[Saved data entries]
# # # # # # #

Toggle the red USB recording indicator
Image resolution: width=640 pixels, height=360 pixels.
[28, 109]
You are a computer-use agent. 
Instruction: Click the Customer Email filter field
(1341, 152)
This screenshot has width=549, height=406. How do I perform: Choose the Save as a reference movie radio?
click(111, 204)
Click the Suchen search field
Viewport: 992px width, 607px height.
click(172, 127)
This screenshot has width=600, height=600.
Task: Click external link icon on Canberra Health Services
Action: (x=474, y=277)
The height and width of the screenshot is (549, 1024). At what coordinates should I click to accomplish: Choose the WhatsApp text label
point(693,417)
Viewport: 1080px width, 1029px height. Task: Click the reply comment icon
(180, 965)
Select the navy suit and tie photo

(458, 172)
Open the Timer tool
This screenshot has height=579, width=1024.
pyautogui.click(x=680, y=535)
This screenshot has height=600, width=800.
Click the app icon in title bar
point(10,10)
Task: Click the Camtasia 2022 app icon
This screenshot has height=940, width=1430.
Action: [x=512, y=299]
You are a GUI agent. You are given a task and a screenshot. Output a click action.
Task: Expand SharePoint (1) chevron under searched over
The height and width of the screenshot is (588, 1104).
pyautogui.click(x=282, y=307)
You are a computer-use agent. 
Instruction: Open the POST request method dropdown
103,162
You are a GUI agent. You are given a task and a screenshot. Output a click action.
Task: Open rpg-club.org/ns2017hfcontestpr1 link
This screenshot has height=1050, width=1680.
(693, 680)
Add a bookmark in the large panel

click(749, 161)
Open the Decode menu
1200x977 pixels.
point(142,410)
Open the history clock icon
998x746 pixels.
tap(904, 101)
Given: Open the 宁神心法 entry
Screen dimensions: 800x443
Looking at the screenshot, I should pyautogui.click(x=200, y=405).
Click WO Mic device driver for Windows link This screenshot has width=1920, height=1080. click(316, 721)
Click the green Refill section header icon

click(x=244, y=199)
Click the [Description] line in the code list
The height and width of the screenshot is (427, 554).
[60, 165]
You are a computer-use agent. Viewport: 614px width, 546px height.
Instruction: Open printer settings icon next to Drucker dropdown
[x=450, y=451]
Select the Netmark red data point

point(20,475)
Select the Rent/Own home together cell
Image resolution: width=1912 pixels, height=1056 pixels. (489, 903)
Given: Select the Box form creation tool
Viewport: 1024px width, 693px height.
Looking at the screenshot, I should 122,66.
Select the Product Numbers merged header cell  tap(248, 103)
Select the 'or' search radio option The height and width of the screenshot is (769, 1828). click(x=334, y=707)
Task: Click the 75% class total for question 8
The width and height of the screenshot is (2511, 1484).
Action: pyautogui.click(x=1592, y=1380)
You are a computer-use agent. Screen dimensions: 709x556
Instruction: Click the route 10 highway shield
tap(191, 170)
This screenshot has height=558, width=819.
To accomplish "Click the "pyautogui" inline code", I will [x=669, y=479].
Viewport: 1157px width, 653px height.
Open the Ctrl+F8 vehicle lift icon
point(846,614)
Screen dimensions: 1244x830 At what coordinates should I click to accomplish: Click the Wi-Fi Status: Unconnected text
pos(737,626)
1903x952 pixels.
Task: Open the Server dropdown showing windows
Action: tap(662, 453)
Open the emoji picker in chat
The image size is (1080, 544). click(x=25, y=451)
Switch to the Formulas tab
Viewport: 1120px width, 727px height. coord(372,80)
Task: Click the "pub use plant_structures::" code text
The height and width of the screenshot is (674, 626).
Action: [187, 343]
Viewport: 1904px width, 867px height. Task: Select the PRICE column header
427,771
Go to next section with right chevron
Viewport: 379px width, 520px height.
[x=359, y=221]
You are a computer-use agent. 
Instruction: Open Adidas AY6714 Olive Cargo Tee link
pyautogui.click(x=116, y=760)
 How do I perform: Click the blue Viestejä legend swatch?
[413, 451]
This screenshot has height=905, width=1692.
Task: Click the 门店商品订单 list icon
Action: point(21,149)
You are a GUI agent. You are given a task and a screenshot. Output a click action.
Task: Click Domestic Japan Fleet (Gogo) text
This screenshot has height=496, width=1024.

# # # # # # #

**WORK ORDER:** Repeat the records exactly, leaving out none of them.

**RESULT FOR THIS EXERCISE:**
Toggle the red USB recording indicator
Image resolution: width=640 pixels, height=360 pixels.
[28, 109]
You are a computer-use agent. 
Instruction: Click the Customer Email filter field
(1341, 152)
This screenshot has width=549, height=406. How do I perform: Choose the Save as a reference movie radio?
click(111, 204)
Click the Suchen search field
Viewport: 992px width, 607px height.
click(172, 127)
This screenshot has width=600, height=600.
Task: Click external link icon on Canberra Health Services
Action: (x=474, y=277)
The height and width of the screenshot is (549, 1024). At what coordinates should I click to accomplish: Choose the WhatsApp text label
point(693,417)
Viewport: 1080px width, 1029px height. Task: Click the reply comment icon
(180, 965)
Select the navy suit and tie photo

(458, 172)
Open the Timer tool
This screenshot has height=579, width=1024.
pyautogui.click(x=680, y=535)
This screenshot has height=600, width=800.
Click the app icon in title bar
point(10,10)
Task: Click the Camtasia 2022 app icon
This screenshot has height=940, width=1430.
Action: [x=512, y=299]
You are a GUI agent. You are given a task and a screenshot. Output a click action.
Task: Expand SharePoint (1) chevron under searched over
The height and width of the screenshot is (588, 1104).
pyautogui.click(x=282, y=307)
You are a computer-use agent. 
Instruction: Open the POST request method dropdown
103,162
You are a GUI agent. You are given a task and a screenshot. Output a click action.
Task: Open rpg-club.org/ns2017hfcontestpr1 link
This screenshot has height=1050, width=1680.
(693, 680)
Add a bookmark in the large panel

click(749, 161)
Open the Decode menu
1200x977 pixels.
point(142,410)
Open the history clock icon
998x746 pixels.
tap(904, 101)
Given: Open the 宁神心法 entry
Screen dimensions: 800x443
Looking at the screenshot, I should pyautogui.click(x=200, y=405).
Click WO Mic device driver for Windows link This screenshot has width=1920, height=1080. click(316, 721)
Click the green Refill section header icon

click(x=244, y=199)
Click the [Description] line in the code list
The height and width of the screenshot is (427, 554).
[60, 165]
You are a computer-use agent. Viewport: 614px width, 546px height.
Instruction: Open printer settings icon next to Drucker dropdown
[x=450, y=451]
Select the Netmark red data point

point(20,475)
Select the Rent/Own home together cell
Image resolution: width=1912 pixels, height=1056 pixels. (489, 903)
Given: Select the Box form creation tool
Viewport: 1024px width, 693px height.
Looking at the screenshot, I should 122,66.
Select the Product Numbers merged header cell  tap(248, 103)
Select the 'or' search radio option The height and width of the screenshot is (769, 1828). click(x=334, y=707)
Task: Click the 75% class total for question 8
The width and height of the screenshot is (2511, 1484).
Action: pyautogui.click(x=1592, y=1380)
You are a computer-use agent. Screen dimensions: 709x556
Instruction: Click the route 10 highway shield
tap(191, 170)
This screenshot has height=558, width=819.
To accomplish "Click the "pyautogui" inline code", I will [x=669, y=479].
Viewport: 1157px width, 653px height.
Open the Ctrl+F8 vehicle lift icon
point(846,614)
Screen dimensions: 1244x830 At what coordinates should I click to accomplish: Click the Wi-Fi Status: Unconnected text
pos(737,626)
1903x952 pixels.
Task: Open the Server dropdown showing windows
Action: tap(662, 453)
Open the emoji picker in chat
The image size is (1080, 544). click(x=25, y=451)
Switch to the Formulas tab
Viewport: 1120px width, 727px height. coord(372,80)
Task: Click the "pub use plant_structures::" code text
The height and width of the screenshot is (674, 626).
Action: [187, 343]
Viewport: 1904px width, 867px height. Task: Select the PRICE column header
427,771
Go to next section with right chevron
Viewport: 379px width, 520px height.
[x=359, y=221]
You are a computer-use agent. 
Instruction: Open Adidas AY6714 Olive Cargo Tee link
pyautogui.click(x=116, y=760)
 How do I perform: Click the blue Viestejä legend swatch?
[413, 451]
This screenshot has height=905, width=1692.
Task: Click the 门店商品订单 list icon
Action: point(21,149)
You are a GUI agent. You are given a task and a screenshot. Output a click action.
Task: Click Domestic Japan Fleet (Gogo) text
This screenshot has height=496, width=1024.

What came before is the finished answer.